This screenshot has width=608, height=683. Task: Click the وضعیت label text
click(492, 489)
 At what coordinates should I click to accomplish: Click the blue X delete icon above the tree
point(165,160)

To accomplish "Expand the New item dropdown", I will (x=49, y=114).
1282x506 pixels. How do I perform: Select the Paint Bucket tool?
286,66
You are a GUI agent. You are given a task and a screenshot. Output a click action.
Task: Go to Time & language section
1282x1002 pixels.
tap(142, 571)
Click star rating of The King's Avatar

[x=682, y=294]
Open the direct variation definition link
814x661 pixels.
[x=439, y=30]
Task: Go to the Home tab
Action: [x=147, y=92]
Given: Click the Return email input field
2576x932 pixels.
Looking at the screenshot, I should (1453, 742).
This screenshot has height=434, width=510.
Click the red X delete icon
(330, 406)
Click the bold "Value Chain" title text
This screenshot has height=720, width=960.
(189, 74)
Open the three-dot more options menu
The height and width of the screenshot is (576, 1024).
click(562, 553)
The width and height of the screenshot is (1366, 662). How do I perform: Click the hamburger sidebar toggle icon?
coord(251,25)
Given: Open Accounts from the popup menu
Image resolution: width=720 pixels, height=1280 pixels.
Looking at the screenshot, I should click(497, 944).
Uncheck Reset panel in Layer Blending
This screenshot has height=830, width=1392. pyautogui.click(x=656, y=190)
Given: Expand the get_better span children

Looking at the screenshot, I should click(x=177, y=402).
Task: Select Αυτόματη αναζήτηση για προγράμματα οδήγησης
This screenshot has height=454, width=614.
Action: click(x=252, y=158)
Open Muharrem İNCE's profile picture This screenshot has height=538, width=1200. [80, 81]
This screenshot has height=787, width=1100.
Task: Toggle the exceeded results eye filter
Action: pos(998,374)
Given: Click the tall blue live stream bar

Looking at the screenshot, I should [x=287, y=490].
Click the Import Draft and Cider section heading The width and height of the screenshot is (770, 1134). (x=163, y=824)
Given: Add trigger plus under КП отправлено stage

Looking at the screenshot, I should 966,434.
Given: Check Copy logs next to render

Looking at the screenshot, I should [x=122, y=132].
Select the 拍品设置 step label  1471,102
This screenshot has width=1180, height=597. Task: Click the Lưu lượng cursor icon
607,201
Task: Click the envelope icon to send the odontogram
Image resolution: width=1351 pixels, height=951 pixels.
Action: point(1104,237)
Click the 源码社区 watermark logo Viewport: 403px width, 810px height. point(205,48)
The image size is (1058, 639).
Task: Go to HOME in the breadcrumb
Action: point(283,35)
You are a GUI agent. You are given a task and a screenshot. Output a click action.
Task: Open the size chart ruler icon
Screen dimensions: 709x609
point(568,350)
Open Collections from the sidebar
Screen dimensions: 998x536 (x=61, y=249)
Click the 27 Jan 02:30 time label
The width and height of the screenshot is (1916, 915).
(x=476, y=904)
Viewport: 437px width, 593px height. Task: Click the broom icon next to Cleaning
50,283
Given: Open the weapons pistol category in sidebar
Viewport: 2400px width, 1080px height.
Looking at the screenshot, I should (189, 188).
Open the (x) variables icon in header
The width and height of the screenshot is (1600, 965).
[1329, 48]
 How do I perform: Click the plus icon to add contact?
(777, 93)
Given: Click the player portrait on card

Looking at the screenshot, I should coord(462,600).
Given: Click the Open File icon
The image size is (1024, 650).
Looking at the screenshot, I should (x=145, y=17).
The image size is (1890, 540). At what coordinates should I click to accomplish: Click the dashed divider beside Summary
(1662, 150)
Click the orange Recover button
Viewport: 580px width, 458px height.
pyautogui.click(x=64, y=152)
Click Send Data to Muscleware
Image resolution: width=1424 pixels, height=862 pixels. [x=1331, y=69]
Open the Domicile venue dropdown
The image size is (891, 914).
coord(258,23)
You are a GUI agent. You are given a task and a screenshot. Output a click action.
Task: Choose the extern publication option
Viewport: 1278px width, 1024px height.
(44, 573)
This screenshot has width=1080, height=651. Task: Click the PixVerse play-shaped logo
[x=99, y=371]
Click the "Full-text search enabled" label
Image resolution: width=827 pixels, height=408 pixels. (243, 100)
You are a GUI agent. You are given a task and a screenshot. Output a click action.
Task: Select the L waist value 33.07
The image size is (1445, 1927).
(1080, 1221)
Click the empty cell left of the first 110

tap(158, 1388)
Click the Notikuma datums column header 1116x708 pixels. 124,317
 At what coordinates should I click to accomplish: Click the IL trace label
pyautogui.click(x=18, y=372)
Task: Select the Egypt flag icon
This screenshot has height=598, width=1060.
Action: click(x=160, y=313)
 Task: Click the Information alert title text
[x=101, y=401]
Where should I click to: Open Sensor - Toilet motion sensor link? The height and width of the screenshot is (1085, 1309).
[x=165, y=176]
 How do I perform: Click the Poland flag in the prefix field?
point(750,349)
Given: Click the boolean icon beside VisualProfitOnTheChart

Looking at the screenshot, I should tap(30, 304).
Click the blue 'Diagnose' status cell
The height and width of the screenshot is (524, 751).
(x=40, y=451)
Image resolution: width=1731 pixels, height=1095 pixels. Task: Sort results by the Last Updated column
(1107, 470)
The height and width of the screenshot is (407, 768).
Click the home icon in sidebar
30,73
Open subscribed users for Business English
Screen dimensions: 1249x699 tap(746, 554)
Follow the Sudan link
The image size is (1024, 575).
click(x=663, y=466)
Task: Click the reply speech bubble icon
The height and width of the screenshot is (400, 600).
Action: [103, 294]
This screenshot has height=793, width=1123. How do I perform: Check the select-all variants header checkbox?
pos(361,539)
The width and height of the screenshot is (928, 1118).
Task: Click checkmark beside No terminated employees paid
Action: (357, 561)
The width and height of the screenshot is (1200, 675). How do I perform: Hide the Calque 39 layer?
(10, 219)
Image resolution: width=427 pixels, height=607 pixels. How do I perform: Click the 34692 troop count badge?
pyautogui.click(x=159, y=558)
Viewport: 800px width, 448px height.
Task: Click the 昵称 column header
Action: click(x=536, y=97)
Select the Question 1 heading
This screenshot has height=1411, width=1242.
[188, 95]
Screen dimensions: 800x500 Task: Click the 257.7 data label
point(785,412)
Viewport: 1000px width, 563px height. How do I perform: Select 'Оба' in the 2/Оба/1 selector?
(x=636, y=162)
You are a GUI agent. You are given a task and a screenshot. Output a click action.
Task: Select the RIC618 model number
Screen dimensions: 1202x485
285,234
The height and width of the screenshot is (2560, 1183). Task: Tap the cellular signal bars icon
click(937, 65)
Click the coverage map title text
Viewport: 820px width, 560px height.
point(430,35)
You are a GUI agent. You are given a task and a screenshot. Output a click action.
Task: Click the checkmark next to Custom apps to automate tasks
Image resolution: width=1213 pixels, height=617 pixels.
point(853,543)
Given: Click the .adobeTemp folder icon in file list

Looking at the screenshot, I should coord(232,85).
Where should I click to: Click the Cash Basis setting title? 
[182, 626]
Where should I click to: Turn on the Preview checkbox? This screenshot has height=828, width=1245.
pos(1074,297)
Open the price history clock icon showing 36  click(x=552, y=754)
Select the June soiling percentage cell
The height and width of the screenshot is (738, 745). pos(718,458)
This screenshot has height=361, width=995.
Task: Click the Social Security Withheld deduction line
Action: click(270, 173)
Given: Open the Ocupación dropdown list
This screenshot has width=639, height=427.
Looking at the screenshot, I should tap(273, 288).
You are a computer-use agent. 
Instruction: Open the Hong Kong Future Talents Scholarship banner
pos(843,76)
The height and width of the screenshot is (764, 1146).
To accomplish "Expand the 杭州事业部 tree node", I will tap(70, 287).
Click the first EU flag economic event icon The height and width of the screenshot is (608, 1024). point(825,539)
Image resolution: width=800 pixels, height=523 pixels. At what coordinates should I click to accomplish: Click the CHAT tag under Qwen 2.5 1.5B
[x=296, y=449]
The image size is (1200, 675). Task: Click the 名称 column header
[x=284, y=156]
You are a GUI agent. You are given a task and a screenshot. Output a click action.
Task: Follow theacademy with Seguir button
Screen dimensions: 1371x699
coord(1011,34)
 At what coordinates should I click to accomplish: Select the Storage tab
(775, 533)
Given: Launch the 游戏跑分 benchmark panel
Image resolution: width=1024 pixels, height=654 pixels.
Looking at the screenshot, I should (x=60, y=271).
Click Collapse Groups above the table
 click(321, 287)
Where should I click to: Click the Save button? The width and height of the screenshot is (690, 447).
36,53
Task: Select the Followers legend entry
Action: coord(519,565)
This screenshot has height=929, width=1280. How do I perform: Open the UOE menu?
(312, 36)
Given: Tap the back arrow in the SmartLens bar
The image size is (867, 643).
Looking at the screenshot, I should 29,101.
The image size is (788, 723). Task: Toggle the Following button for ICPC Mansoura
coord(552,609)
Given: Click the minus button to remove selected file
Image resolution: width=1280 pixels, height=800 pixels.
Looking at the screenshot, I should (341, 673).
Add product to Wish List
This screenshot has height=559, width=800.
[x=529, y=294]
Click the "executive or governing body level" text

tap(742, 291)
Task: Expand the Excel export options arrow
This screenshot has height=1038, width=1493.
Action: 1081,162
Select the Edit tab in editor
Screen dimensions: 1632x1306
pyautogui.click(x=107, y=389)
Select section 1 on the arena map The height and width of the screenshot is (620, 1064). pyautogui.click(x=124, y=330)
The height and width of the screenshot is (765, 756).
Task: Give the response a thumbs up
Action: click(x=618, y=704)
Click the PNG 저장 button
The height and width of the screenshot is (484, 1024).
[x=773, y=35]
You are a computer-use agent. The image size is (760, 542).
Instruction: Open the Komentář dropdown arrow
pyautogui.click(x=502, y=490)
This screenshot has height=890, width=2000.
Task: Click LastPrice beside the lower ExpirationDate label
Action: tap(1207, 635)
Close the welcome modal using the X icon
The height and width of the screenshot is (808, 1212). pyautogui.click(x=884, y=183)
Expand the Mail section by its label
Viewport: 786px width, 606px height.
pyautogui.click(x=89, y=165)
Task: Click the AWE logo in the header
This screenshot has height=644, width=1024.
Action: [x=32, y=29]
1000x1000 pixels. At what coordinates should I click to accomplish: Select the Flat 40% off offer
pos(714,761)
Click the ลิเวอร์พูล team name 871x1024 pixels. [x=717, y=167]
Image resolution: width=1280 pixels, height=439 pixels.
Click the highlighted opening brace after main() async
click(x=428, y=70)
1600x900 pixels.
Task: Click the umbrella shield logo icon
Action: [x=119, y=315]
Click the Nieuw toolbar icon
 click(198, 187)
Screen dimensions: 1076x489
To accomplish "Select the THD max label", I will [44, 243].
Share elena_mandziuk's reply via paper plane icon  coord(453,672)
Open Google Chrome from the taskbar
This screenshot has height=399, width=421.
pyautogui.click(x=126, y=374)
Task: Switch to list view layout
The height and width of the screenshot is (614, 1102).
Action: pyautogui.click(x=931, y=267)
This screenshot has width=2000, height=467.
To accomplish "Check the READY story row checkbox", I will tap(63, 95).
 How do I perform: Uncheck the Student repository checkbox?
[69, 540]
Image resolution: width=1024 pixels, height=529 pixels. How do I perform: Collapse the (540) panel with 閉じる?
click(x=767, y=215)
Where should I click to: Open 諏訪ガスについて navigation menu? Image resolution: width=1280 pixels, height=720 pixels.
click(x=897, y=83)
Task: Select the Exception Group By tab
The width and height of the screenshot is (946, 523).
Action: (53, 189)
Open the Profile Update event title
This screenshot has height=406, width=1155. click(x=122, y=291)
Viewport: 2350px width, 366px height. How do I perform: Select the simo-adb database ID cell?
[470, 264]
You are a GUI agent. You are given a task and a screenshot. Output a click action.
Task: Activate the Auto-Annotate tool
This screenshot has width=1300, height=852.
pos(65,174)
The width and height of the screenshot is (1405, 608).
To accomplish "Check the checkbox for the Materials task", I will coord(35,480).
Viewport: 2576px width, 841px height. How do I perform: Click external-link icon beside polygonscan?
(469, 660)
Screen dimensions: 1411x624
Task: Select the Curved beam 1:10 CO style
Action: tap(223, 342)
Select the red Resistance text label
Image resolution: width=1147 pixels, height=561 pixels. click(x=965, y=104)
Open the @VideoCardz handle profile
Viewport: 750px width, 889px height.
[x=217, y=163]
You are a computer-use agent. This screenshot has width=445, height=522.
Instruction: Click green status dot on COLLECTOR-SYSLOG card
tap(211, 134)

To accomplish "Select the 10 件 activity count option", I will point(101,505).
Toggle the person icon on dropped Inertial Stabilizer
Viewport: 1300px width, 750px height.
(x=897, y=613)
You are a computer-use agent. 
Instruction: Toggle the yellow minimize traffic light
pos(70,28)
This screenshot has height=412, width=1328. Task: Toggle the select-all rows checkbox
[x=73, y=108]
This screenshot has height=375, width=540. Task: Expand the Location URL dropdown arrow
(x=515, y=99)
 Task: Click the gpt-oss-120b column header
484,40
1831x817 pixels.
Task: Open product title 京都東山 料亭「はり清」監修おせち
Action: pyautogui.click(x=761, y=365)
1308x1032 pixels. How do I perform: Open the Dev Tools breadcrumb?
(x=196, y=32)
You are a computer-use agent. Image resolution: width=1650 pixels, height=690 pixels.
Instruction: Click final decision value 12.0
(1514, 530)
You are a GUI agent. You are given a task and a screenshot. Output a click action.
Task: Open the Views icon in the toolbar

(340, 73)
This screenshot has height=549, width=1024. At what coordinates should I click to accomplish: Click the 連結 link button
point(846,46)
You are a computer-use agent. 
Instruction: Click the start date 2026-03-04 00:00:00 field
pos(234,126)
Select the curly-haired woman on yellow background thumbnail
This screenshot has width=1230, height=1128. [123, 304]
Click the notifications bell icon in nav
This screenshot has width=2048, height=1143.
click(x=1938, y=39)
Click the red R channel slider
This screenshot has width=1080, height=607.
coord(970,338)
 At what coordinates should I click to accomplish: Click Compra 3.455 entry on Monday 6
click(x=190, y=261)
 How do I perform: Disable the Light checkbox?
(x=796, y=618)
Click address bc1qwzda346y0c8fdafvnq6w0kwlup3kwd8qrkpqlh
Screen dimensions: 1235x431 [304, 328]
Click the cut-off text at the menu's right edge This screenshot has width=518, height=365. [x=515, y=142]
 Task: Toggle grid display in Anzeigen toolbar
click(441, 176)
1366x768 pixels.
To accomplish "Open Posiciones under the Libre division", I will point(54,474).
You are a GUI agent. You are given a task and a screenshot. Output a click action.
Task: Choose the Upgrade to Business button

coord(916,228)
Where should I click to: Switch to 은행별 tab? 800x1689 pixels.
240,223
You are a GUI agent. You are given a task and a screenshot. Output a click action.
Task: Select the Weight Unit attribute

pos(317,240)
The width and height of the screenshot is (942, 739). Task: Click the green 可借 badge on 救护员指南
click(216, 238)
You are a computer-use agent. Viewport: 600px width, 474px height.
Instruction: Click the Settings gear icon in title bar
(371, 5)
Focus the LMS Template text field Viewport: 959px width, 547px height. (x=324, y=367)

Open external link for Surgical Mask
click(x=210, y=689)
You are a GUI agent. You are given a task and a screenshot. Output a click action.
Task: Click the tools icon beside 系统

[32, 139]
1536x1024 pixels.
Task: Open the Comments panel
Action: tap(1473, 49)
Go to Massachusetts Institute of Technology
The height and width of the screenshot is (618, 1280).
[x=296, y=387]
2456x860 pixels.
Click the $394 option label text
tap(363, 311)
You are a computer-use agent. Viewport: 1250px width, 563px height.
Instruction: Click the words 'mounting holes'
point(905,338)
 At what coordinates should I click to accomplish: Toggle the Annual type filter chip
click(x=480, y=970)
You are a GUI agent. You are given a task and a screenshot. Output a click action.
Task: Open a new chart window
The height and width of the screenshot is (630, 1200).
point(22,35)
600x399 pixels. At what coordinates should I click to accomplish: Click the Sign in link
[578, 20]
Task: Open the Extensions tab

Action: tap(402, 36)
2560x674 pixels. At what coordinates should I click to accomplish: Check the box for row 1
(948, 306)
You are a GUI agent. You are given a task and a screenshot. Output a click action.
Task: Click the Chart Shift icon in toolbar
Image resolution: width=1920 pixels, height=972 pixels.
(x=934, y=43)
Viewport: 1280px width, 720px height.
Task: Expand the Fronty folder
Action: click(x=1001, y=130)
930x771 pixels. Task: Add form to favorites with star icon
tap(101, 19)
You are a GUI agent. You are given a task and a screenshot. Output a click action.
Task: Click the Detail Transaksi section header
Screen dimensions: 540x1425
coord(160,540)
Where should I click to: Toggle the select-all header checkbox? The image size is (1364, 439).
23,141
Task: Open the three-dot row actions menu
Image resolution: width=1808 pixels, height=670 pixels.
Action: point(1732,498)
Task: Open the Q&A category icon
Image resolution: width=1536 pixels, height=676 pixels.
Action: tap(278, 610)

───

__AIM OF THE TASK__. The stretch of entries above that starts with the line containing "Image resolution: width=800" and goes on through the line containing "Given: Click the minus" is to be transcribed exactly, and no other line is to be transcribed.

__RESPONSE TO THE TASK__.
Image resolution: width=800 pixels, height=523 pixels. At what coordinates should I click to accomplish: Click the CHAT tag under Qwen 2.5 1.5B
[x=296, y=449]
The image size is (1200, 675). Task: Click the 名称 column header
[x=284, y=156]
You are a GUI agent. You are given a task and a screenshot. Output a click action.
Task: Follow theacademy with Seguir button
Screen dimensions: 1371x699
coord(1011,34)
 At what coordinates should I click to accomplish: Select the Storage tab
(775, 533)
Given: Launch the 游戏跑分 benchmark panel
Image resolution: width=1024 pixels, height=654 pixels.
Looking at the screenshot, I should (x=60, y=271).
Click Collapse Groups above the table
 click(321, 287)
Where should I click to: Click the Save button? The width and height of the screenshot is (690, 447).
36,53
Task: Select the Followers legend entry
Action: coord(519,565)
This screenshot has height=929, width=1280. How do I perform: Open the UOE menu?
(312, 36)
Given: Tap the back arrow in the SmartLens bar
The image size is (867, 643).
Looking at the screenshot, I should 29,101.
The image size is (788, 723). Task: Toggle the Following button for ICPC Mansoura
coord(552,609)
Given: Click the minus button to remove selected file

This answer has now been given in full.